1. Market Outlook and Geopolitical Impact

Eric Nuttall argues that the market is currently in a "catatonic state" of apathy regarding the Middle East. He asserts that the world has already lost 1.1 billion barrels of production, and even if the Strait of Hormuz were to reopen, the structural deficit remains "monstrous."

  • Key Statistic: Global inventories are falling by 7–8 million barrels per day.
  • The Catalyst: Nuttall predicts that imminent product shortages will jolt the market, forcing a price spike as the only mechanism to rebalance supply and demand.
  • Inflationary Warning: He cautions that oil is a fundamental feedstock for the entire economy; therefore, a supply shock will lead to a "massive" inflationary event, impacting everything from transportation to consumer goods.

2. Investment Strategy: The "Day After"

Nuttall emphasizes that investors should not try to time short-term geopolitical spikes, which are often "traps." Instead, he advocates for a long-term thesis:

  • Floor Price: He projects an $80/barrel floor for oil in the coming years.
  • Valuation: Energy stocks are currently discounting oil at $65–$70, offering a "wildly compelling" entry point.
  • Methodology: He focuses on companies with deep inventory (10+ years of drilling) that prioritize share buybacks. He suggests that investors should "sit on their hands" and allow the compounding effect of share reduction and organic growth to drive returns.

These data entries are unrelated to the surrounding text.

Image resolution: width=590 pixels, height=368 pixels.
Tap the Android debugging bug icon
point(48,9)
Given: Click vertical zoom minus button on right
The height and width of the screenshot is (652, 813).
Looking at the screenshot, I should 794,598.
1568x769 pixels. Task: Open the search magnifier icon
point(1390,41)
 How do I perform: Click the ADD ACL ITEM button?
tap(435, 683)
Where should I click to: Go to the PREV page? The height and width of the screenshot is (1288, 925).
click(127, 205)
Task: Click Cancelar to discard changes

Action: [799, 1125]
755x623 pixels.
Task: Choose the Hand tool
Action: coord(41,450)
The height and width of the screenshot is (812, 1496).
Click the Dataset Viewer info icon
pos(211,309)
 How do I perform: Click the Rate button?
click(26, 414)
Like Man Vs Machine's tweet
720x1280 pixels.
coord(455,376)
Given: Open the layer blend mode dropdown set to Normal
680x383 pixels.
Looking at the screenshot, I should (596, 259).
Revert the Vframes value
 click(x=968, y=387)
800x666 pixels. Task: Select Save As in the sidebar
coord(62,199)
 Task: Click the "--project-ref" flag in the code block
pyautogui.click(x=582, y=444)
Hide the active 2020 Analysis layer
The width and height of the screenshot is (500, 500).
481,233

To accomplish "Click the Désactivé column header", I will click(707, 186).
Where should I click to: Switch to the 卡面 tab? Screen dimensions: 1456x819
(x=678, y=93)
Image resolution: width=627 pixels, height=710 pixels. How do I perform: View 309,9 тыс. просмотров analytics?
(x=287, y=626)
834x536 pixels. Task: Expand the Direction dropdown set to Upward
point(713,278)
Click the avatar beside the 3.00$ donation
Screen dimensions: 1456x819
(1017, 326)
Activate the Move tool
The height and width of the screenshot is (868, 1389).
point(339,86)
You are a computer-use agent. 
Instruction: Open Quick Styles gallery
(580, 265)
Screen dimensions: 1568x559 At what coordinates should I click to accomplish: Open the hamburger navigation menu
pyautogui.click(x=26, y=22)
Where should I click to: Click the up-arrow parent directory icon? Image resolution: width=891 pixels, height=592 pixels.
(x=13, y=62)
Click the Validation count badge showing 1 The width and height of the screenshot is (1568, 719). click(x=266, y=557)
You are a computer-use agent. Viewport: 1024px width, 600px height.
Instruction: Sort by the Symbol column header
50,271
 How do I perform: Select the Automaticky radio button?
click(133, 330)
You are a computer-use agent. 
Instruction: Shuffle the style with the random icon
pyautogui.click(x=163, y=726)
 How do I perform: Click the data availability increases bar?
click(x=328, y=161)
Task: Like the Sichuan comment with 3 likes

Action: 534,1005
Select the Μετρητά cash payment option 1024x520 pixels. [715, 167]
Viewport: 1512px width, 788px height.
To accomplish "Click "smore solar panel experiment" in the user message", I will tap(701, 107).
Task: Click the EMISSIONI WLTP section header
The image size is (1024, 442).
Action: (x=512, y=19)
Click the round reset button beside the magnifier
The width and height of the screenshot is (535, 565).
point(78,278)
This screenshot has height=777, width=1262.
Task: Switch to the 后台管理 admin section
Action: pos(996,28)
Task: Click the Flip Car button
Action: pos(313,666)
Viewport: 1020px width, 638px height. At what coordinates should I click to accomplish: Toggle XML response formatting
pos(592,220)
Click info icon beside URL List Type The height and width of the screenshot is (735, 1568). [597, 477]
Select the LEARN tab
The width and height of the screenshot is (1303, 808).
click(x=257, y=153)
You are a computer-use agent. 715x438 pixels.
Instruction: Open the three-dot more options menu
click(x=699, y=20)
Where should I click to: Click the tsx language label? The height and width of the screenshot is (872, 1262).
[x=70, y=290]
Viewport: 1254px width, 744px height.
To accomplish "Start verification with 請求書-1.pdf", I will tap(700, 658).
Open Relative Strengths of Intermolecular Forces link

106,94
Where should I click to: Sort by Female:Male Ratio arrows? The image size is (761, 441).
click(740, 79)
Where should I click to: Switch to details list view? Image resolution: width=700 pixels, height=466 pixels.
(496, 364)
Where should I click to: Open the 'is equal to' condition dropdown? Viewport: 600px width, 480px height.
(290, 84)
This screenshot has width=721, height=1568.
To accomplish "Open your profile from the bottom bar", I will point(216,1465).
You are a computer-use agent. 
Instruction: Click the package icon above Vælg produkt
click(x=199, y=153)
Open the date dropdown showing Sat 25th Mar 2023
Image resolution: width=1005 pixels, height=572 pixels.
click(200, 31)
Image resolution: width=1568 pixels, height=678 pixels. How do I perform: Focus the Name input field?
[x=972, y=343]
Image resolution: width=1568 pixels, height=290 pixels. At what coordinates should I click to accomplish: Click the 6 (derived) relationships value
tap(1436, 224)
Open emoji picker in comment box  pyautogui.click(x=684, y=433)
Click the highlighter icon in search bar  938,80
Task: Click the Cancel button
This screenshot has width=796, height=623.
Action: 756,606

3. Company Analysis and Recommendations

Top Picks

  • Cenovus Energy (CVE): Described as a "set it and forget it" stock. Nuttall highlights its downstream refining exposure and top-tier oil sands assets. He projects a potential double in share price over the next few years as the company continues aggressive buybacks.
  • Strathcona Energy (SER): Identified as the "highest bidder" for a bullish oil thesis. The company is growing production by 45% over four years and plans to pay out excess free cash flow as special dividends (projected 9% yield).
  • Whitecap Resources (WCP): Favored for its aggressive insider ownership and high-quality assets in the Montney and Duvernay plays. Nuttall views it as a prime acquisition target, though he prefers the company remain independent to maximize long-term compounding.

Other Notable Mentions

  • Athabasca Oil: A mid-cap name that Nuttall believes is a "double" from current levels, driven by organic growth and share buybacks.
  • Spartan Delta: Praised for its Duvernay resource; Nuttall views it as approaching fair value but still holding significant strategic scarcity value.
  • Suncor: Highlighted for a successful corporate turnaround under CEO Rich Kruger, moving from a bureaucratic entity to a high-performing, efficient producer.
  • Vermilion Energy: Labeled a "work in progress" due to its complex geographical footprint; Nuttall currently prefers other, more focused names.
  • Precision Drilling: Acknowledged as a well-run service company, but Nuttall prefers "pure-play" oil producers to maximize upside capture.

4. Synthesis and Conclusion

The core takeaway is that the energy sector is currently undervalued due to a widespread misunderstanding of the structural supply-demand imbalance. Nuttall argues that the "safety buffers" of the past are gone, and the market is unprepared for the inevitable price floor of $80/barrel. Investors are encouraged to ignore short-term volatility, avoid "trading" the news, and instead hold high-quality, inventory-rich Canadian producers that are committed to returning capital to shareholders through buybacks and dividends. He concludes that the current environment offers the most attractive opportunity for energy investors since the COVID-19 lows.